Da un articolo di Guy Bechor

image_947Cosa è accaduto ai palestinesi da quanto, quasi un anno fa, è morto Yasser Arafat? Quello appena trascorso è stato un anno in cui, nelle coscienze del mondo, il sole è tramontato sul “culto del palestinismo” in seguito alla morte del suo sommo sacerdote.
La questione palestinese, infatti, non è solo una questione storica o politica. Per quanto possa sembrare strano, per molti in tutto il mondo (comprese alcune anime pie in Israele) la questione palestinese era diventata una specie di culto. Un culto nel senso che uno deve accettarlo totalmente, senza riserve. Un culto che aveva il suo calendario di rituali violenti, i suoi sacrifici, le sue orazioni (“diritto al ritorno”, “uno stato palestinese con Gerusalemme capitale”), le sue cerimonie stagionali alla presenza del suo pontefice. Un culto pieno di paradossi e contrasti. Ad esempio, il mondo arabo ne è ammirato nonostante il fatto che moltissimi arabi disprezzino i palestinesi in quanto tali. Analogamente molti occidentali sono pieni di ammirazione per i palestinesi senza aver mai incontrato un palestinese in carne e ossa.

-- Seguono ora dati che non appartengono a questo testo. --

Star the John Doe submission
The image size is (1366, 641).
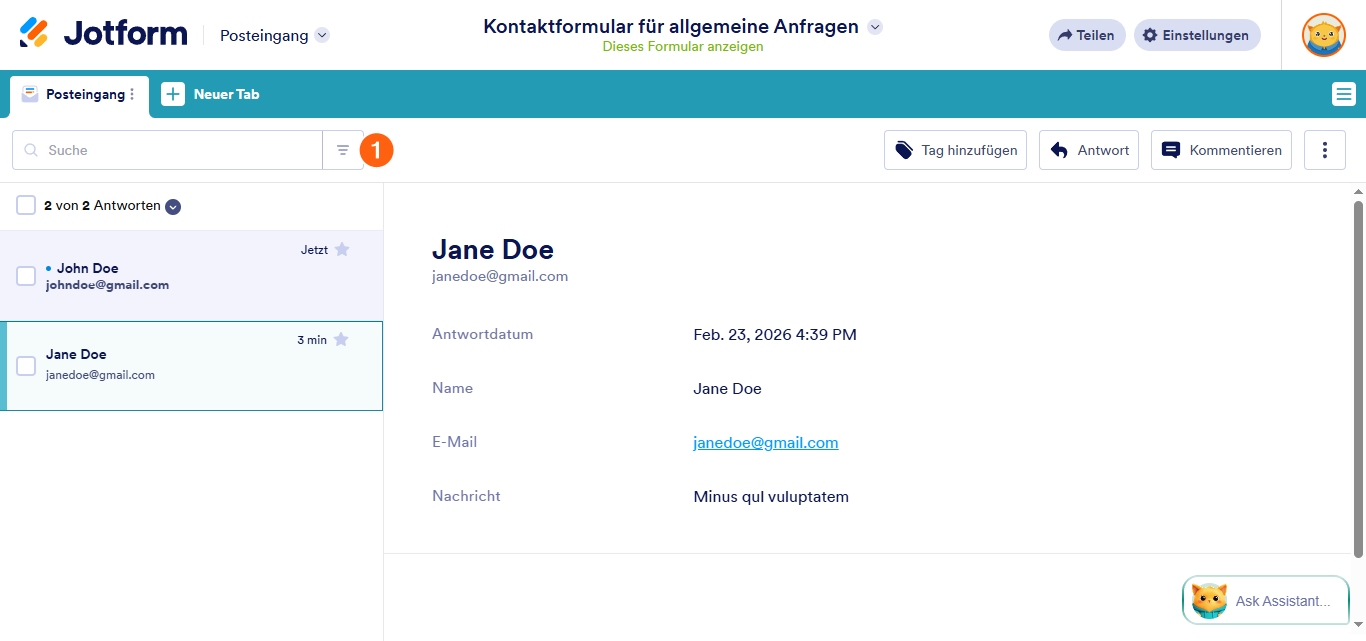341,250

Il culto palestinista si è guadagnato grande popolarità non per autentico apprezzamento dei palestinesi quanto per autentica avversità verso Israele. L’entusiasmo per Arafat era una foglia di fico spesso assai utile per coprire l’ostilità verso gli ebrei.

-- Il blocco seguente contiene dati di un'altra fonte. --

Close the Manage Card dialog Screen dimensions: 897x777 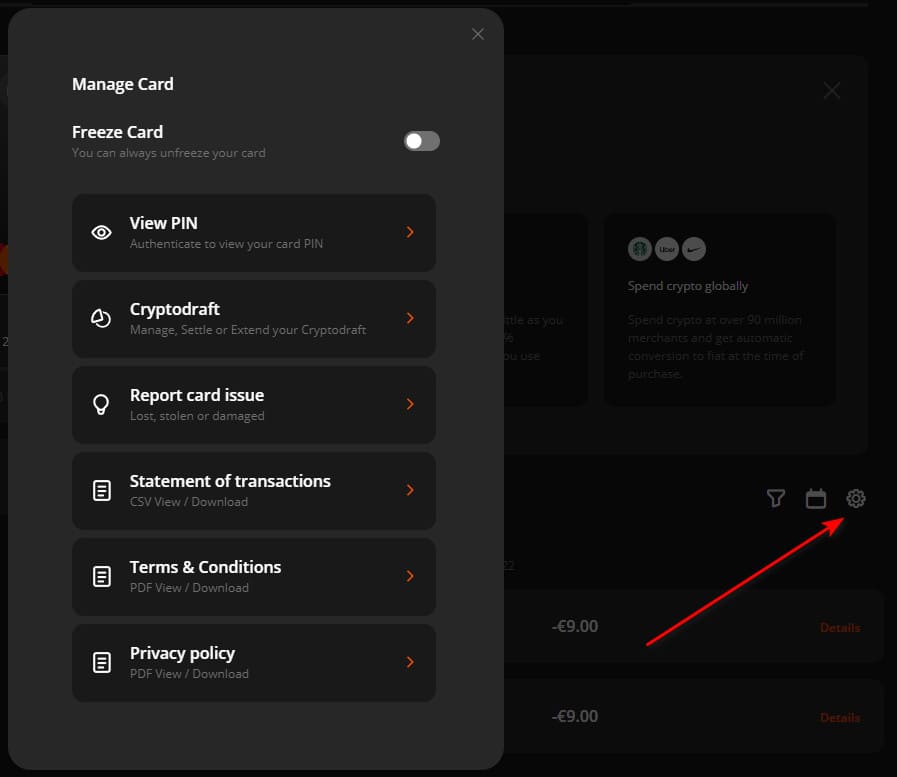pos(478,34)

Arafat era l’incontrastato papa del culto palestinista e i suoi sostenitori vennero a legioni ad adularlo. Nella sua veste di estrema vittima, agli occhi del mondo Arafat divenne una sorta di divinità che promette libertà, lotta per gli oppressi e per la liberazione, senza che i suoi sostenitori si prendessero mai la briga di controllare i fatti. In sostanza, la personalità di Arafat offrì il più grande contributo al all’interesse nutrito da tutto il mondo per il problema palestinese e alla sua copertura mediatica. La sua immagine era così folcloristica e conosciuta in tutto il mondo da diventare una vera risorsa nazionale per i palestinesi, praticamente la loro unica risorsa nazionale. Ma questa risorsa è scomparsa un anno fa. Il pontefice è morto, e la questione palestinese ha iniziato ad appannarsi. I palestinesi hanno smesso di “fare notizia”.

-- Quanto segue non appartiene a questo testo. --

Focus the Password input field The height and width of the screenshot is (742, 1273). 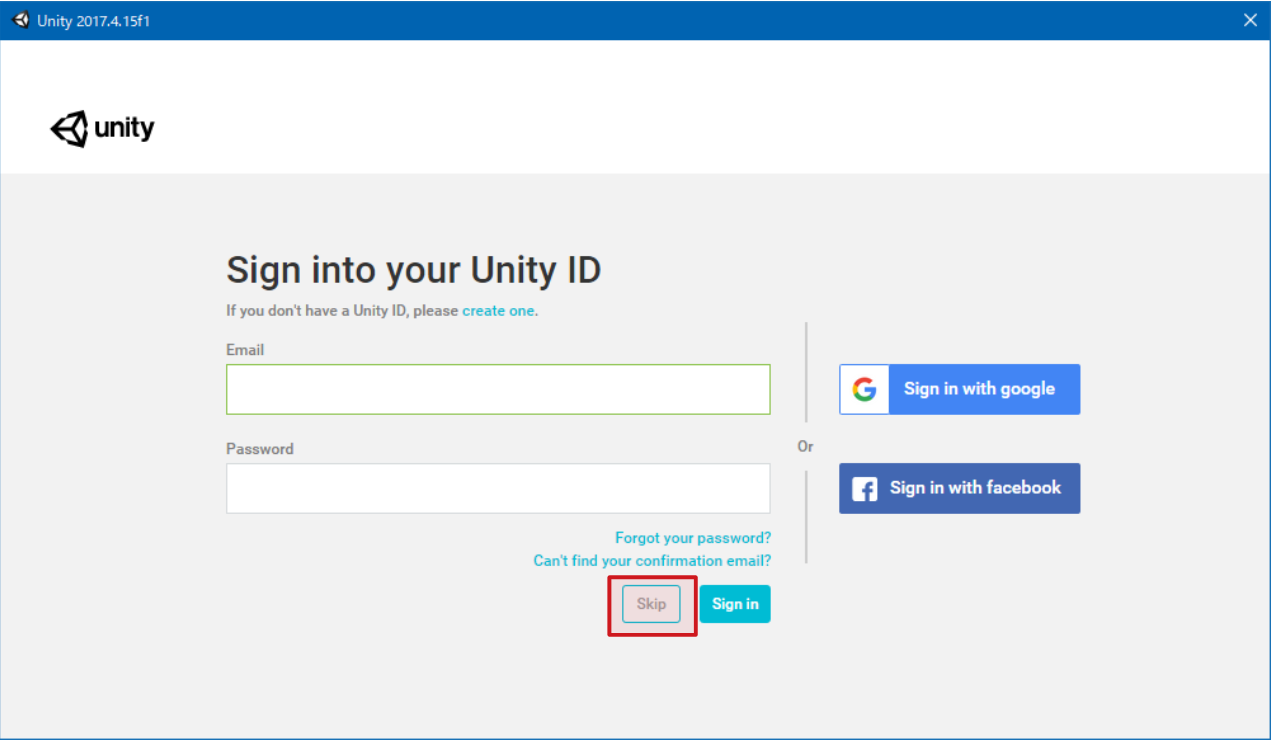click(498, 488)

Arafat era stato sempre molto attento a preservare la sua immagine di vittima. Senza di lui, i palestinesi hanno perso il loro status di vittime eterne, principale fonte di legittimità per il culto palestinista. Sono diventati un insieme fatto di locali signorotti della guerra, bande di assassini, Hamas, Jihad, e Mahmoud Abbas (Abu Mazen): che è l’esatto contrario di Arafat:: niente linguaggio del corpo, niente teatro, e dunque niente appeal per i media. Arafat era un sacerdote. Abu Mazen è un adepto. Arafat era una figura mitica. Abu Mazen semplicemente non lo è.
Come ogni religione, il culto palestinista è totale e senza compromessi. Parla di “giustizia” e di “diritti”, non di compromessi e di accettazione dell’altro. Ecco perché, finché i palestinesi parlando di “giustizia”, ciò significa che continuano a rifiutarsi di analizzare con senso critico il loro culto, anche dopo la morte del pontefice. E continua a non esserci posto per Israele e i suoi attuali abitanti.
Tutto ciò che rimane a Israele, di fronte dei palestinesi, sono le misure unilaterali, per distanziarsi e per proteggersi da loro e dal culto della rivolta che essi hanno creato.
La loro, e la nostra, tragedia è che i palestinesi non hanno alcun controllo sul culto che hanno generato, ma anzi sono da esso controllati.